Perhaps more influential on Benjamin’s engagement with information systems was the discourse of “documentalism” in France, championed by Suzanne Briet, librarian and head of the reference room in the Bibliothéque Nationale from 1924 to 195428. Documentalism described information management as a kind of cultural practice that imagined the organization and management of a vast network of documents. In her 1951 essay, “What is Documentation?” Briet defines the “document” as an “indexical sign.” To illustrate this point, she famously describes the process by which a hypothetical new species of antelope enters the realm of public knowledge. In a process of “documentary fertility,” the antelope enters the sphere of public knowledge “weighted down under a ‘vestment of documents’”: it is cataloged, recorded, and these documents might be recopied, selected, analyzed, described, translate, and then finally, the documents themselves might be classified.29 In Pericean fashion, a material chain of documents is formed all pointing back to the “originary fact” ––in this case, the existence of a new species of antelope. The documentalists were a forming group of professionals whose job it was to preserve and make usable this documentary excess. This form of documentation, according to Briet, is a “cultural technique”30 and a material one: “‘Homo documentator’ is born out of new conditions of research and technology [technique].”31

Both Otlet’s “artificial brain” and Briet’s network of “indexical signs” arise out of two important material infrastructures. First, the documentalists establish standardized and mobile forms of information management devices, including as the portable card catalogs of index cards32 paired with systematic labeling conventions. Second, the documentalists standardize the social process of documentation as well, through the establishment of institutional loci for documentation. Briet describes the rise of documentation centers in France, Great Britain, the Netherlands, Belgium, and Switzerland,33 and in 1937, Otlet and Henri LaFountaine’s International Institute for Bibliography (founded 1895) becomes the International Federation of Documentation (FID).34

The European Documentation Movement was not just an abstract current of intellectual thought; it actually manifested materially in the place where Benjamin was working. Ronald Day notes in his account of the movement that Briet was the head librarian of the reference room in the Bibliothéque Nationale––and that during those year, Benjamin would have been quite familiar with the space, having conducted much of his archival research there. Briet also worked alongside the man that Benjamin would later entrust with the manuscript of The Arcades Project––librarian and literary critic Georges Bataille.35

Though Day observes this connection, he quickly moves on to address Benjamin’s philosophical conceptions of information and the ways materialist historiography serves as a critique of “the social machinery whereby ‘information’ was produced and reified,”36 and abandons the image of Benjamin the researcher in the “documentalist” library. Yet it seems curious that he does not dwell on the material connections between Benjamin’s research practices and the changes in ideas and material practices surrounding documentation and the way information is organized, recorded, and conceptualized. While Day astutely observes that Benjamin’s position as a historical materialist challenges a notion of information that takes its “reified value as empirical fact,” 37 this point can and should be complicated by Benjamin’s own documentary and informational practices. In fact, it is Benjamin’s status as a historical materialist serves as an invitation to look more at the material methods through which Benjamin’s own knowledge products were constructed.
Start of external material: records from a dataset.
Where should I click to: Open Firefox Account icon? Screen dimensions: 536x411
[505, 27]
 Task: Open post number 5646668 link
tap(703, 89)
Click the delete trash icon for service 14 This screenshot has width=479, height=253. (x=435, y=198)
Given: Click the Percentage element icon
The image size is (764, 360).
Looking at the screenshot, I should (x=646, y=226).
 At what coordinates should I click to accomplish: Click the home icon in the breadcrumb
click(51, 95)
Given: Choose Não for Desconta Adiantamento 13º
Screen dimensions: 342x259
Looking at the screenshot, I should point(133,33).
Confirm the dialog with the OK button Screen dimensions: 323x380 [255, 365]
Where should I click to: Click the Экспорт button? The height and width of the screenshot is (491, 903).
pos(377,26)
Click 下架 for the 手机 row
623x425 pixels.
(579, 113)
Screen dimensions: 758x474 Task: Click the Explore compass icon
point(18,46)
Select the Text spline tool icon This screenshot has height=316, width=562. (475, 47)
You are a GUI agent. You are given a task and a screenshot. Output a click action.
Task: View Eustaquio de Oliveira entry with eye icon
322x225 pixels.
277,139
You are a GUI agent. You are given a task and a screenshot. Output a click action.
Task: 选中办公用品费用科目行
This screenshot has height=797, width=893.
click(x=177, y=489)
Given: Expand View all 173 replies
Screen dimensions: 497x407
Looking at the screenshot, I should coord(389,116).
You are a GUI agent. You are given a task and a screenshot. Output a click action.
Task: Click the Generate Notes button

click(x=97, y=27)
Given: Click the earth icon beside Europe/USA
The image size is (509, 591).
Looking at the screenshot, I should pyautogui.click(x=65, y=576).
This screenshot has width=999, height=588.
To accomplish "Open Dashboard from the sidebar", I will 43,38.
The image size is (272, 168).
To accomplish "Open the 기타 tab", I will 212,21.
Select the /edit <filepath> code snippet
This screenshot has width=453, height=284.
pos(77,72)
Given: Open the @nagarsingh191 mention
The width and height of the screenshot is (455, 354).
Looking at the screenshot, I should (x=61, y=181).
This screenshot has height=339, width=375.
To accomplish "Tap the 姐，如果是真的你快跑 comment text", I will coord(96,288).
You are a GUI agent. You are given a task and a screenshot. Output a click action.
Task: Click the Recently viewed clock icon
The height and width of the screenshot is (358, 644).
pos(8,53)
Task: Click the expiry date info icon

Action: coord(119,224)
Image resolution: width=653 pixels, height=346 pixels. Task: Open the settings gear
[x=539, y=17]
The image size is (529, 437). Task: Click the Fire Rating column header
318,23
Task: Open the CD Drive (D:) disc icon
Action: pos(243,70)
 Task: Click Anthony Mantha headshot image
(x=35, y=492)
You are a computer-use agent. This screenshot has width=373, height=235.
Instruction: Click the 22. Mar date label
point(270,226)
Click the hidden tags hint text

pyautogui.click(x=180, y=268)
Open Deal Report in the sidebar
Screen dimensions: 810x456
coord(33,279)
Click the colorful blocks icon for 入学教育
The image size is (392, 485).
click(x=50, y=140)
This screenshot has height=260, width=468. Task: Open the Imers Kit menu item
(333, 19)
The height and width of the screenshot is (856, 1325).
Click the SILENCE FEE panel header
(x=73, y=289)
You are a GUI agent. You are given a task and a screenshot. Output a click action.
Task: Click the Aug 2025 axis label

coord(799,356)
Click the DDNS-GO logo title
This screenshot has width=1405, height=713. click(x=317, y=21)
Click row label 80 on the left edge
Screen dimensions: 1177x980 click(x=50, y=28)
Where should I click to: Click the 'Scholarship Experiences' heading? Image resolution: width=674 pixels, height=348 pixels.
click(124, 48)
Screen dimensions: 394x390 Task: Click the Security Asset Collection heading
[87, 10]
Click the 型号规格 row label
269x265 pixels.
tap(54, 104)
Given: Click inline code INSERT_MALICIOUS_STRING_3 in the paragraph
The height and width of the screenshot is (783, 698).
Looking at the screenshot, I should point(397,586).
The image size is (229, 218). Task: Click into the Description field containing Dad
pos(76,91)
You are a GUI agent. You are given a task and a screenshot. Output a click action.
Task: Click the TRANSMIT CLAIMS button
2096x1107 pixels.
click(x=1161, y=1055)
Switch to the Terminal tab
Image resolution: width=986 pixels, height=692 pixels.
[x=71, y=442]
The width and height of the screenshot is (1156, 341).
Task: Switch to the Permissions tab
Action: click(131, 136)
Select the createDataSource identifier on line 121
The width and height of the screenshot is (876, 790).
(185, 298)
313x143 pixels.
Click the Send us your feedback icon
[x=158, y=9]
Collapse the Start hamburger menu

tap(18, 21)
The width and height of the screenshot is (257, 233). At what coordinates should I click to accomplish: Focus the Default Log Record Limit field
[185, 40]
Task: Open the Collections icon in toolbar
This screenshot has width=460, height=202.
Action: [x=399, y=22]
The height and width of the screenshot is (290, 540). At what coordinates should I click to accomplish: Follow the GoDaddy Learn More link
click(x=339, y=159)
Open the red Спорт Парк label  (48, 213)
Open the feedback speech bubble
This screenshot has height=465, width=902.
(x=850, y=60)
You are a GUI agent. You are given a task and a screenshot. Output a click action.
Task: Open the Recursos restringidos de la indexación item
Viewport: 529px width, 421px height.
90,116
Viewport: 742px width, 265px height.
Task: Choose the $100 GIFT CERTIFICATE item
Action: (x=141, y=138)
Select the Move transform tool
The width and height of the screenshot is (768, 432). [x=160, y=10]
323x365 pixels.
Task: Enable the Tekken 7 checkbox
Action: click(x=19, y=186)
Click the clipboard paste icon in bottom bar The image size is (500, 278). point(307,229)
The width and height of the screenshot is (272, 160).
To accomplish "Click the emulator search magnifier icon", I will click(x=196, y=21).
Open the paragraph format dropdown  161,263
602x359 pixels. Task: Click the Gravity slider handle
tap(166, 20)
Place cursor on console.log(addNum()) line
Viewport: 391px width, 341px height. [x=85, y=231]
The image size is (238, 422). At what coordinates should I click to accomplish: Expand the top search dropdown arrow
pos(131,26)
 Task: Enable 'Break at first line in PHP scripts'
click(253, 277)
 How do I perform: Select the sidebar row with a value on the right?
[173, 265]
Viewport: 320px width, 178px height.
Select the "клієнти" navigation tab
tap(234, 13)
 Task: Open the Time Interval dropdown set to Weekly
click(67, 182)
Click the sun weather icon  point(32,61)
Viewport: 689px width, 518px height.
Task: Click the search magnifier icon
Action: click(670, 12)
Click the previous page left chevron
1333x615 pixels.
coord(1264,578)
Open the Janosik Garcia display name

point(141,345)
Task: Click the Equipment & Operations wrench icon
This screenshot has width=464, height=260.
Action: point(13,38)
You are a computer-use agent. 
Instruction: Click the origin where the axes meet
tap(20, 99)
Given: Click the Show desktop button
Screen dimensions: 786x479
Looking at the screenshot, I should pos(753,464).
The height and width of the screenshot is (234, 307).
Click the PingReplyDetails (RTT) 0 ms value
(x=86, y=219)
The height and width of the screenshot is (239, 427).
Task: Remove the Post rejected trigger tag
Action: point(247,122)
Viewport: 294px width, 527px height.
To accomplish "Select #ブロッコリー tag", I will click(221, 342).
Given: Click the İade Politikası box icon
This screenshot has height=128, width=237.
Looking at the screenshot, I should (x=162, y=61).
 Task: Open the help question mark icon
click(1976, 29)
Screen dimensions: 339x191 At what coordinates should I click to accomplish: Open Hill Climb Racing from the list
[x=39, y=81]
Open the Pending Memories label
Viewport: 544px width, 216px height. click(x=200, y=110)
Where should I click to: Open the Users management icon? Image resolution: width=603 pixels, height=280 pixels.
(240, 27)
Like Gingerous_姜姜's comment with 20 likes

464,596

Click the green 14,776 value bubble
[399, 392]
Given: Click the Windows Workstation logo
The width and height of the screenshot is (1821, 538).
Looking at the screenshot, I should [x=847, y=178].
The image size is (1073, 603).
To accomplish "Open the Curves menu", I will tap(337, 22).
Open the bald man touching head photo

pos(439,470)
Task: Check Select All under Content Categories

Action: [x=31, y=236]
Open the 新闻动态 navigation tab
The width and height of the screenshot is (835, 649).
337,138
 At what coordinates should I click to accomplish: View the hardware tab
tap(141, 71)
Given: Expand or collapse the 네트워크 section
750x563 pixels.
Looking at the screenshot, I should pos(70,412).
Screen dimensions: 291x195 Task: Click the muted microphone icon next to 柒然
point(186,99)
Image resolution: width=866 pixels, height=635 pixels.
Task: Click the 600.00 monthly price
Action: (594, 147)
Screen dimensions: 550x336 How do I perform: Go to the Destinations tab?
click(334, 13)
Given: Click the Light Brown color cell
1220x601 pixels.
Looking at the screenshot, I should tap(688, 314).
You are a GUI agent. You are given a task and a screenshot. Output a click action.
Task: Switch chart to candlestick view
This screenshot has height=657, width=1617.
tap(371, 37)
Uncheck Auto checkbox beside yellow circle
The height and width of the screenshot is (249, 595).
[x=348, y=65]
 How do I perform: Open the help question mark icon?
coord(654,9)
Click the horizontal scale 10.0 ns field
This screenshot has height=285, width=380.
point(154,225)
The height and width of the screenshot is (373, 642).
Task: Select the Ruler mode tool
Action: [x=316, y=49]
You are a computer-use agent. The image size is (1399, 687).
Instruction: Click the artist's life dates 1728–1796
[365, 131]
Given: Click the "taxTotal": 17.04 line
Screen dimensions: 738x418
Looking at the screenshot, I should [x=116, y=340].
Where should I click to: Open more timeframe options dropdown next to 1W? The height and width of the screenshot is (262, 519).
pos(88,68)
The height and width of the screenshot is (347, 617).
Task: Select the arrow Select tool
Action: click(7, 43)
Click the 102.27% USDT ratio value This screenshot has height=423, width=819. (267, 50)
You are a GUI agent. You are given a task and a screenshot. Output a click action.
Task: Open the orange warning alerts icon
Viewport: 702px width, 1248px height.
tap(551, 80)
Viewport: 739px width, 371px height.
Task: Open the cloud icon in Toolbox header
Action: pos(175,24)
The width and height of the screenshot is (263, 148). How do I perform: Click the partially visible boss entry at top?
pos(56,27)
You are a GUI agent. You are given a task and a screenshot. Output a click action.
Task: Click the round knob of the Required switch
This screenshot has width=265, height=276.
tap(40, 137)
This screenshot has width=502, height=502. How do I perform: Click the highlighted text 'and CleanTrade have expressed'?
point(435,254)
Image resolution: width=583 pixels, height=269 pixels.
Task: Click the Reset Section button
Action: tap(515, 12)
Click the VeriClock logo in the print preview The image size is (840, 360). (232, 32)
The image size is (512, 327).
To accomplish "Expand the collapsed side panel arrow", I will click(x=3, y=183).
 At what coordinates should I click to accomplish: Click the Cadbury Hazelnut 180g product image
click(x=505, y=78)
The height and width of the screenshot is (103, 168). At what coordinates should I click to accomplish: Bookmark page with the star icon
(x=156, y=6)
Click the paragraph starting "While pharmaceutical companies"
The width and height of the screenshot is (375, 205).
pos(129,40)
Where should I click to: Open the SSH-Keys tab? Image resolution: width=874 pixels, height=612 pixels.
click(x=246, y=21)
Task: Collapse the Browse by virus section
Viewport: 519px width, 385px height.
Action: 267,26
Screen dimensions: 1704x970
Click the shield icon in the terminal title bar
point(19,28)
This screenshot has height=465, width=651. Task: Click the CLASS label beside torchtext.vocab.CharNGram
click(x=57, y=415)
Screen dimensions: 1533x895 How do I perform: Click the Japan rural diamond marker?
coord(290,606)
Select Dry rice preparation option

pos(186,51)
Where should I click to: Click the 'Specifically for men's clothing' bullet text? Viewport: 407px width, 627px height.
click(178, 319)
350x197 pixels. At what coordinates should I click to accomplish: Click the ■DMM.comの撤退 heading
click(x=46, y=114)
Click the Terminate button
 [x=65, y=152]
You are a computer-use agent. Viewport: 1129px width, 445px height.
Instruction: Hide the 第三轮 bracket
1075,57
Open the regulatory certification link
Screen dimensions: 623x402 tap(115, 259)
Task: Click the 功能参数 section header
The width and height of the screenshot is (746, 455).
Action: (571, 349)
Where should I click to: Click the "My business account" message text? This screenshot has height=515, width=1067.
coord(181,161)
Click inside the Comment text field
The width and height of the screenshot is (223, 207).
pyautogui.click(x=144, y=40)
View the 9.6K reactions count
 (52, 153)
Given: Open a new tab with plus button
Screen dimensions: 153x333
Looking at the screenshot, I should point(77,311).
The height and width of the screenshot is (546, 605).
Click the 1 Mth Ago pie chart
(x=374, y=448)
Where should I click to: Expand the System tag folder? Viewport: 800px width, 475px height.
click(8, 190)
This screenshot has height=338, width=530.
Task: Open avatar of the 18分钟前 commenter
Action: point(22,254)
Returning to the documentalists, the similarity between their documentary practices and Benjamin’s historiographical practices provides a striking historical precedent for the structure and form of The Arcades Project. Otlet’s monographic principle imagines the book as a “structure of cards”(illustrated) 38 or catalog, while Briet’s emphasis on the cultural and historical role of documentation bears an eerie similarity to Benjamin’s “books like a catalogues.” The intellectuals in this movement, like Benjamin, imagined the role of the material information device plays in forming social consciousness.

OTLET’S SYSTEM OF UNIVERSAL DOCUMENTATION
Otlet Bibliographique

In their protocol, the documentalists emphasize the ways that forms of knowledge are acutely dependent on the forms of knowledge management. Briet describes as “a powerful means for the collectivization of knowledge and ideas” through documentation’s twofold process of “always increasing abstract and algebraic schematization of documentary elements (catalogs, codes, classifications) and the creation of “a massive extension of ‘substitutes for lived experience’” through secondary records. 39 The attention to the material devices of information management – the catalog, the index card, the list––in European Documentation movement suggests the need for a closer examination of Benjamin’s own elaborate indexical devices and the role they are seen as having in memory and information retrieval of culture.

Benjamin’s Information Aesthetics: The Romance of the Fragment/Archive

Examining the forms of knowledge in The Arcades Project means examining the presentation of information in its material form. This, in turn, requires an investigation Benjamin’s two aesthetic paradigms for organizing and managing the text as information: the logic of the fragment and the logic of the infinite archive.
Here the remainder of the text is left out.